**Teks Kutipan**
:::::

Lahirnya agama Islam yang
dibawa oleh Rasulullah SAW, pada abad ke-7 M, menimbulkan suatu tenaga
penggerak yang luar biasa, yang pernah dialami oleh umat manusia. Islam
merupakan gerakan raksasa yang telah berjalan sepanjang zaman dalam pertumbuhan
dan perkembangannya.
Masuk dan berkembangnya Islam ke Indonesia dipandang dari segi historis dan sosiologis sangat kompleks dan terdapat banyak masalah, terutama tentang sejarah perkembangan awal Islam. Ada perbedaan antara pendapat lama dan pendapat baru. Pendapat lama sepakat bahwa Islam masuk ke Indonesia abad ke-13 M dan pendapat baru menyatakan bahwa Islam masuk pertama kali ke Indonesia pada abad ke-7 M. (A.Mustofa,Abdullah,1999: 23). Namun yang pasti, hampir semua ahli sejarah menyatakan bahwa daerah Indonesia yang mula-mula dimasuki Islam adalah daerah Aceh.(Taufik Abdullah:1983)
Datangnya Islam ke Indonesia dilakukan secara damai, dapat dilihat melalui jalur perdagangan, dakwah, perkawinan, ajaran tasawuf dan tarekat, serta jalur kesenian dan pendidikan, yang semuanya mendukung proses cepatnya Islam masuk dan berkembang di Indonesia.

:::::

**Data yang Ditampilkan**

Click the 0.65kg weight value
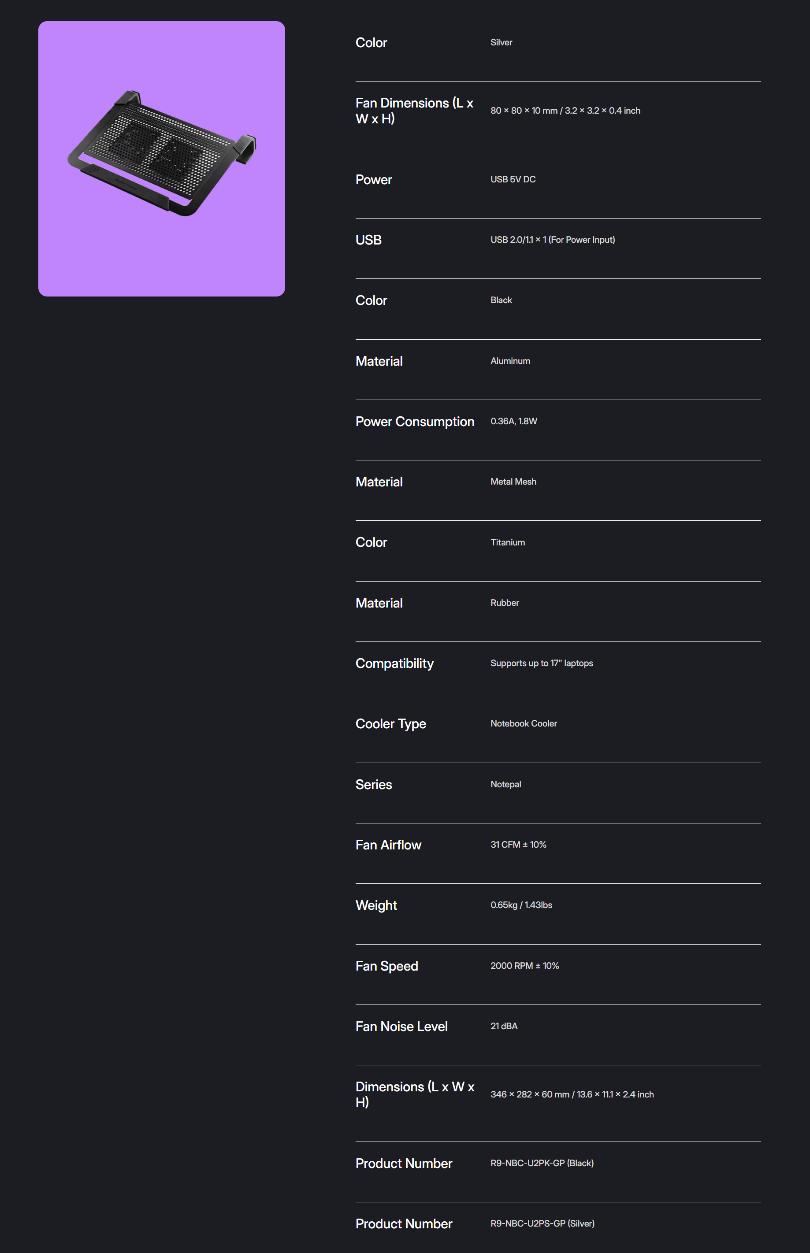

:::::

**Tugas Singkat 1**
Sebutkan semua jalur masuknya Islam ke Indonesia menurut teks tentang masuknya Islam ke Indonesia, sesuai urutan penyebutannya.
**Tugas Singkat 2**
Buatlah ringkasan teks tentang masuknya Islam ke Indonesia dalam dua kalimat.
**Tugas Singkat 3**
Tuliskan lanjutan teks tentang masuknya Islam ke Indonesia, dimulai setelah kalimat terakhirnya.

**Hasil Akhir 1**
- Perdagangan
- Dakwah
- Perkawinan
- Ajaran tasawuf dan tarekat
- Kesenian dan pendidikan

**Hasil Akhir 2**
Islam yang dibawa Rasulullah SAW pada abad ke-7 M merupakan gerakan raksasa yang terus tumbuh dan berkembang sepanjang zaman. Waktu masuknya ke Indonesia masih diperdebatkan antara pendapat lama (abad ke-13 M) dan pendapat baru (abad ke-7 M), tetapi hampir semua ahli sejarah menyatakan Aceh sebagai daerah pertama yang dimasukinya, dan Islam datang secara damai melalui jalur perdagangan, dakwah, perkawinan, tasawuf dan tarekat, serta kesenian dan pendidikan.

**Hasil Akhir 3**
Kegiatan pendidikan Islam di Aceh lahir, tumbuh dan berkembang bersamaan dengan berkembangnya Islam di Aceh. Konversi massal masyarakat kepada Islam pada masa perdagangan disebabkan oleh Islam merupakan agama yang siap pakai, asosiasi Islam dengan kejayaan, kejayaan militer Islam, mengajarkan tulisan dan hapalan, kepandaian dalam penyembuhan dan pengajaran tentang moral.(Musrifah,2005: 20).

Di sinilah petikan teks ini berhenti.